The Bang Bang Club is not a film, however, to be dismissed as mindless entertainment. Screenwriter and director Steven Silver gives the viewer much more. There are sharp insights into the struggles and the pain and the violence that accompanied the birth of a new South Africa. There is a genuine feel for war photographers risking their lives to document the truth — and to experience some heavy adrenaline rushes. Impressively, the film tackles the messy, complex issue of morality and war journalism. Although made for a broad audience, this is a film with some serious content.
As America struggles with the issue of homosexuals marrying, hardly remembered is America’s long struggle with heterosexuals marrying… people of different races! From the 19th century into the 1950s, most States enforced anti-miscegenation laws that criminalized interracial marriage. Not until 1967 — more than a century after the conclusion of the Civil War — did the Supreme Court rule anti-miscegenation laws were unconstitutional. The decision was unanimous in Loving v.

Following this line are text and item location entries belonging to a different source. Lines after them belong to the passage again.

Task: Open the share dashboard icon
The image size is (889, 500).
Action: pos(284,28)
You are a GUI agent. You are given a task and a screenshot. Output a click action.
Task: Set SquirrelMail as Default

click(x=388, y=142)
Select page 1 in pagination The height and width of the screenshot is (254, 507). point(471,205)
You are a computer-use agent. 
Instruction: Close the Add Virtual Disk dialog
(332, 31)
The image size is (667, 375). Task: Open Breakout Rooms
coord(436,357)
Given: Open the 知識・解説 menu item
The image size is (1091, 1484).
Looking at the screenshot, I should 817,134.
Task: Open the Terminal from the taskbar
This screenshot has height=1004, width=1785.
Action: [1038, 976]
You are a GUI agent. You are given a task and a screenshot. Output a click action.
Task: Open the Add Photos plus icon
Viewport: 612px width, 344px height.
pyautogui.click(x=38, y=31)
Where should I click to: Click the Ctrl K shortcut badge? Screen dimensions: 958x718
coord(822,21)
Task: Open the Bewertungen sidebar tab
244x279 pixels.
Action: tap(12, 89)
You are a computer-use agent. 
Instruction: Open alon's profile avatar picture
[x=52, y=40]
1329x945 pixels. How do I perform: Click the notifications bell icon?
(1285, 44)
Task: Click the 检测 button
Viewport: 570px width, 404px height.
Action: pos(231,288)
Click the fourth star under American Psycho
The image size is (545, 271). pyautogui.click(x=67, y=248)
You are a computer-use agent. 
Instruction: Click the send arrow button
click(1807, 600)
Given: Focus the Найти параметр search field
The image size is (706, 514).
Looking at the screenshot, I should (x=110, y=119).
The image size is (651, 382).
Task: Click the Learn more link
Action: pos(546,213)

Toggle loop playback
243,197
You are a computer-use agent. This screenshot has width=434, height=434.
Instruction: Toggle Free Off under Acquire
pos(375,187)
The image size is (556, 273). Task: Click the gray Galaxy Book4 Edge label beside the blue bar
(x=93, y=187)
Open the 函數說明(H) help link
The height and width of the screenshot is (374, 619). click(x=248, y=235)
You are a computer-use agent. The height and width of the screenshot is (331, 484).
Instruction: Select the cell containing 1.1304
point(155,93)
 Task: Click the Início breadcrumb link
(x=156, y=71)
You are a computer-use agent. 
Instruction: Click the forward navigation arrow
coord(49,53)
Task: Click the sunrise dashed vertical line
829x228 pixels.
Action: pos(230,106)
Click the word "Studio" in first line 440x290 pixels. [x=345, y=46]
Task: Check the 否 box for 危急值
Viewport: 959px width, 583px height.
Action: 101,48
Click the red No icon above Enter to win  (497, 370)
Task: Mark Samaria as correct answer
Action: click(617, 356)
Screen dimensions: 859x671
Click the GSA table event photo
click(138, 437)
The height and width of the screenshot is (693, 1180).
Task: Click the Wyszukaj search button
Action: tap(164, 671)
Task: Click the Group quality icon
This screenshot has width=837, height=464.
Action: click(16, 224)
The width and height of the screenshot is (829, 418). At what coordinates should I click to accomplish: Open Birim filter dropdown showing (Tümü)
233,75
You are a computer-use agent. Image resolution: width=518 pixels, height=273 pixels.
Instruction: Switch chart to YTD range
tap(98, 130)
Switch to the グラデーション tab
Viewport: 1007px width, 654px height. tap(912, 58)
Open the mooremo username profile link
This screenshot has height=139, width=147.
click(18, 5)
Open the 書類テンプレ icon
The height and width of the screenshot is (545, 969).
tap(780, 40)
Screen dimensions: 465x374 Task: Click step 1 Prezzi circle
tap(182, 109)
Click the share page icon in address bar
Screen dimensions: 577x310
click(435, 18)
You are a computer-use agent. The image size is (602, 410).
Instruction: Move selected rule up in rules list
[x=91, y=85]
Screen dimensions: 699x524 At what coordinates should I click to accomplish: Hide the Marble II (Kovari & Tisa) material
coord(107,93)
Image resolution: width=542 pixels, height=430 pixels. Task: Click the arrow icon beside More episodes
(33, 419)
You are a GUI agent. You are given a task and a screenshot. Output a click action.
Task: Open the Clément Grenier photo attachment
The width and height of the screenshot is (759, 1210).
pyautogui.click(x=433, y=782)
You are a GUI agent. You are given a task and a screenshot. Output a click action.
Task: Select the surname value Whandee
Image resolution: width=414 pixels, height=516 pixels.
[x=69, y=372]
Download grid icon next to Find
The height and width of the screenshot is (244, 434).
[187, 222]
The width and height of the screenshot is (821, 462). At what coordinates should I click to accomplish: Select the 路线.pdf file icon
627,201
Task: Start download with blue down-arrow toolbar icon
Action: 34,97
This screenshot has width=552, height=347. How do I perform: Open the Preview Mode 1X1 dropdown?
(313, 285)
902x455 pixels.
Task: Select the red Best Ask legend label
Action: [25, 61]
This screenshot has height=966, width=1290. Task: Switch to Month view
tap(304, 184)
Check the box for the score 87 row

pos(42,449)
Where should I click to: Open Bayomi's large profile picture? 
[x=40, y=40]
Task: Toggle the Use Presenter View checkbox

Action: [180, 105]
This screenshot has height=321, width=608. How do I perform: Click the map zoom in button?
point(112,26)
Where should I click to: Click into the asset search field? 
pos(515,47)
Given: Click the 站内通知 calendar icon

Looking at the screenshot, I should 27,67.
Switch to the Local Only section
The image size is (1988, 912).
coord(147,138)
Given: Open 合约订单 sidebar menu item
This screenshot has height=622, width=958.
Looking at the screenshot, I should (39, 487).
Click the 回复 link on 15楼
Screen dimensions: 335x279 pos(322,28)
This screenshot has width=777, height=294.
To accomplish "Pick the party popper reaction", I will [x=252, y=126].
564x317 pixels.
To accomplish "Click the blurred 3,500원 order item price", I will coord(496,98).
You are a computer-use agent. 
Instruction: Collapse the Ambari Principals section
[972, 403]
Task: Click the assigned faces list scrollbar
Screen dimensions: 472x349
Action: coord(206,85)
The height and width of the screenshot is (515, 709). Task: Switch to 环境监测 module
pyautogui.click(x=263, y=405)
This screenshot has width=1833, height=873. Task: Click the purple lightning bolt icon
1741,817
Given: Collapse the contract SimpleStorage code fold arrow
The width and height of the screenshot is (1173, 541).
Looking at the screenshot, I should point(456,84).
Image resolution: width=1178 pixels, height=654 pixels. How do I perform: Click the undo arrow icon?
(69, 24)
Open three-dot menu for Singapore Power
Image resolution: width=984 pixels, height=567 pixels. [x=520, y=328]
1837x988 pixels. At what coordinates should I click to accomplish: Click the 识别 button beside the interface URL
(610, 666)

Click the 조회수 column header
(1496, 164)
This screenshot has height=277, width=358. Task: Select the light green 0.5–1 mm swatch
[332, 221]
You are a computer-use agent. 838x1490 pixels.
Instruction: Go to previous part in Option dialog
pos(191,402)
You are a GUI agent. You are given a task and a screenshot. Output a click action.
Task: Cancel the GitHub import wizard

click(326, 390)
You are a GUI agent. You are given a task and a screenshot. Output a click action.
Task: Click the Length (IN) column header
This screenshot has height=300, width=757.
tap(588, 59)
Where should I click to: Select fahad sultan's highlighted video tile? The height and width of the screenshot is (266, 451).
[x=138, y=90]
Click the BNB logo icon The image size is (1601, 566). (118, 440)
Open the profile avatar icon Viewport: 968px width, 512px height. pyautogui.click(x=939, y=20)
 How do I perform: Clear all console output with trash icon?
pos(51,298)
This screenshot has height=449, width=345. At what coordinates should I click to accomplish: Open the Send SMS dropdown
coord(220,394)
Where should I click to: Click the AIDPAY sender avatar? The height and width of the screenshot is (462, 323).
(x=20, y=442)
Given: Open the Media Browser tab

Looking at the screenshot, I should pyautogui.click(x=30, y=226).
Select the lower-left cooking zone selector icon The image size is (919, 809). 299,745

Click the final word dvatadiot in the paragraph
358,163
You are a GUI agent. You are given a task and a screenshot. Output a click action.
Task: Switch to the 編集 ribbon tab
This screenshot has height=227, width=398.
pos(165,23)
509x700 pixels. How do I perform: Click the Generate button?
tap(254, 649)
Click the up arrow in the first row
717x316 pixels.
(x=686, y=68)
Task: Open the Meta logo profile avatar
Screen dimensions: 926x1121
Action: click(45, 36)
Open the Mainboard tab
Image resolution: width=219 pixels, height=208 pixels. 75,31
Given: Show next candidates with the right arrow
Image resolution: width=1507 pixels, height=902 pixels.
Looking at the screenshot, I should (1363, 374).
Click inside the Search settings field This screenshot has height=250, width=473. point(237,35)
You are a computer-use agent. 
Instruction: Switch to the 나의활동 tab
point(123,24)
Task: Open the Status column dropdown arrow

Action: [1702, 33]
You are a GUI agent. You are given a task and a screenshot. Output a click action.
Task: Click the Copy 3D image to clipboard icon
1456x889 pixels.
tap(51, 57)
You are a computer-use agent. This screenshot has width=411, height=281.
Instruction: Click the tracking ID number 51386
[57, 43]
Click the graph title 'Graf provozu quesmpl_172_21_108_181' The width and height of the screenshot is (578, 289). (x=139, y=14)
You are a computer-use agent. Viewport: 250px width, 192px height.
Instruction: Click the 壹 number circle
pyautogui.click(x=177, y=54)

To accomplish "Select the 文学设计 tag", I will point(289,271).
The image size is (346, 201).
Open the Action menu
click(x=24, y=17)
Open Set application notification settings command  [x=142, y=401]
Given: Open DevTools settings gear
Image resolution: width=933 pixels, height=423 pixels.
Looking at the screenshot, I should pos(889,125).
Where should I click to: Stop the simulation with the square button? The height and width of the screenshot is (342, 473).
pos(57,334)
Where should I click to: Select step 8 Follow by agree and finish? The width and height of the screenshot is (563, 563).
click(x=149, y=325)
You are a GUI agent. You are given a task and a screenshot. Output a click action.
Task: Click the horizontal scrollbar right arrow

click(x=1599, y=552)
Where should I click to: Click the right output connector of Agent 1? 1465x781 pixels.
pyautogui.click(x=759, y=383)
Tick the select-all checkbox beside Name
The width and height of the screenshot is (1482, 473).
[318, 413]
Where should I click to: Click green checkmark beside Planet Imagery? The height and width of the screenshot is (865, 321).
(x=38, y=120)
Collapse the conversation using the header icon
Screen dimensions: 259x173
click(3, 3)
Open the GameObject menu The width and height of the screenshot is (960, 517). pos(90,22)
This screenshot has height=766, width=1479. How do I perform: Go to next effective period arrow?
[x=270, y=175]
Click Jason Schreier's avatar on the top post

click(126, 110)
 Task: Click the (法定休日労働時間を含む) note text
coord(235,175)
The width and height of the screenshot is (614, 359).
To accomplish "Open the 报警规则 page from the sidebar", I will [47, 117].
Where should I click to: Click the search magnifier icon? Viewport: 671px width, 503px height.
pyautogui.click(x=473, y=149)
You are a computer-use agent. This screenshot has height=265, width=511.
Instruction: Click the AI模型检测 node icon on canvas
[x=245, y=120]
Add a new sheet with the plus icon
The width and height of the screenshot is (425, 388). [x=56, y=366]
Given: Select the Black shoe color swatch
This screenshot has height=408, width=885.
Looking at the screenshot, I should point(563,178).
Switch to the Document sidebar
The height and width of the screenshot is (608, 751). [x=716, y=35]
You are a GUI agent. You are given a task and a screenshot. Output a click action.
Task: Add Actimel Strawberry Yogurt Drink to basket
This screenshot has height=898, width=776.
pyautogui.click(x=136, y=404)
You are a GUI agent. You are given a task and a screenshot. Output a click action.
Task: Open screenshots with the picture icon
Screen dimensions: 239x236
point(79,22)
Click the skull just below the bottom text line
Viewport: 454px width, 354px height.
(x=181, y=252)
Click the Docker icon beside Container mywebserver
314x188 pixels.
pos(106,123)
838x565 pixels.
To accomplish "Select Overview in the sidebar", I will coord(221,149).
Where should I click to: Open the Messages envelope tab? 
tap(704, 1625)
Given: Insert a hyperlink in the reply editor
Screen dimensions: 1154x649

Virginia.
In 1958 in Bowling Green, Virginia, Richard Loving a Caucasian, and Mildred Jeter, an African-American with Native American ancestry, fell in love and married. They were promptly arrested by the police, thrown into jail, and when released forced to flee the state — if they wanted to live together. The Loving Story, directed by Nancy Buirski and edited by Elisabeth Haviland James, uses an abundance of archival footage, home movies, photographs, and interviews with witnesses to create a remarkable historical film that reveals an unassuming couple whose courageous eight-year struggle changed marriage laws in America.
Also dealing with this theme at Tribeca was Love During Wartime, a contemporary story about Israeli-Jewish Jasmin and Palestinian-Muslim Osama. Forced to leave their respective countries, first they move to Germany, then Austria.
This verite-style documentary chronicles their frustrations and successes, the emotional rollercoaster ride of Jasmin and Osama as they struggle not only to live together but to practice their art. (She is a dancer and he is a sculptor.) Director Gabriella Bier and cinematographer Albin Biblom have created an intimate account of an Israeli and a Palestinian battling their governments and foreign bureaucracies as well as each other to do what nearly everyone takes for granted, to live with the person you love.